**Questions to answer**:
1: Write out the passage of the comment thread word for word, from "I won't add" to "a good thing.".
2: List every person's name or username that appears in the comment thread, giving each one only once.

**Excerpt to read**:
We should set aside Cory's big scripted diff commit here, which I think is a proof of concept and an illustrative change, not an actual change being proposed to merge. I think the actual changes being considered would look a lot more like:

Which come from #30342 and yes, I can understand, probably you do not love. But I don't understand how they would have a discernible negative impact or why you would want to spend time arguing against them? These seem like basically trivial changes.

I am sincerely asking about this, because I do not understand what you see as being at stake here.

theuni commented 17 hours ago

Yes, @ryanofsky. This was a POC (FWIW I am actually very ok with the scripted-diff approach which touches every line, but I didn't expect it to be popular). At this point I'd prefer to throw my weight behind #30342 as it accomplishes what I want without being so invasive.

I won't add to the arguing here as I think you and @TheCharlatan have said what I would've anyway.

TheCharlatan commented 16 hours ago

Re https://github.com/bitcoin/bitcoin/pull/30338#issuecomment-2197436060

Thanks for going through this. Having something like LaunchSettings seems like a good thing.

**Entries provided**:
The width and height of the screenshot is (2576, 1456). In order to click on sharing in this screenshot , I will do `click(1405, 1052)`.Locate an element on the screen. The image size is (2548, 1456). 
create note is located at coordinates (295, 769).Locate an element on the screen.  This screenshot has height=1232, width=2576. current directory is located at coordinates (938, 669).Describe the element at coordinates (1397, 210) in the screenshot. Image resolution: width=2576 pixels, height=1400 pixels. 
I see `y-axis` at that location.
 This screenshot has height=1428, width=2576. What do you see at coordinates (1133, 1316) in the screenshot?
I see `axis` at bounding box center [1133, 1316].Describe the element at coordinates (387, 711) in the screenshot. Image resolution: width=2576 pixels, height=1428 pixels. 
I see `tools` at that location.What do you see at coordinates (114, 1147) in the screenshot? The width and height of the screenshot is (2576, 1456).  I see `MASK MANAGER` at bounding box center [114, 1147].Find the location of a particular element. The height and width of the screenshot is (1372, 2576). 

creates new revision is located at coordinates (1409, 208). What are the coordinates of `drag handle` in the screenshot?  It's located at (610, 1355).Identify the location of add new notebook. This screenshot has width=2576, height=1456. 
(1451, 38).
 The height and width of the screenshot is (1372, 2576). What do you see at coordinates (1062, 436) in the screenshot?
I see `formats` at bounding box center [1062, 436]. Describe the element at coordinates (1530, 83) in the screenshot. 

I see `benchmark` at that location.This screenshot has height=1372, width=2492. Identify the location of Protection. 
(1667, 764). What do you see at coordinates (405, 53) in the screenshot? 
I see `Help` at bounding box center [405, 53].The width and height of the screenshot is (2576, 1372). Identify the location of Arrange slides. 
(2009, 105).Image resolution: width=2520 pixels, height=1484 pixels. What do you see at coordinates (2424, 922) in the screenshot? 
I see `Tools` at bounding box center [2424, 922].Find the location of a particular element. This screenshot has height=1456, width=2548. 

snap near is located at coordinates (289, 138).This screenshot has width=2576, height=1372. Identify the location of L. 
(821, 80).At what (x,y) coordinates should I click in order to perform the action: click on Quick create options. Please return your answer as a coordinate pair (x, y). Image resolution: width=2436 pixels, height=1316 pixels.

**Answers provided**:
1:
I won't add to the arguing here as I think you and @TheCharlatan have said what I would've anyway.

TheCharlatan commented 16 hours ago

Re https://github.com/bitcoin/bitcoin/pull/30338#issuecomment-2197436060

Thanks for going through this. Having something like LaunchSettings seems like a good thing.

2:
- Cory
- ryanofsky
- theuni
- TheCharlatan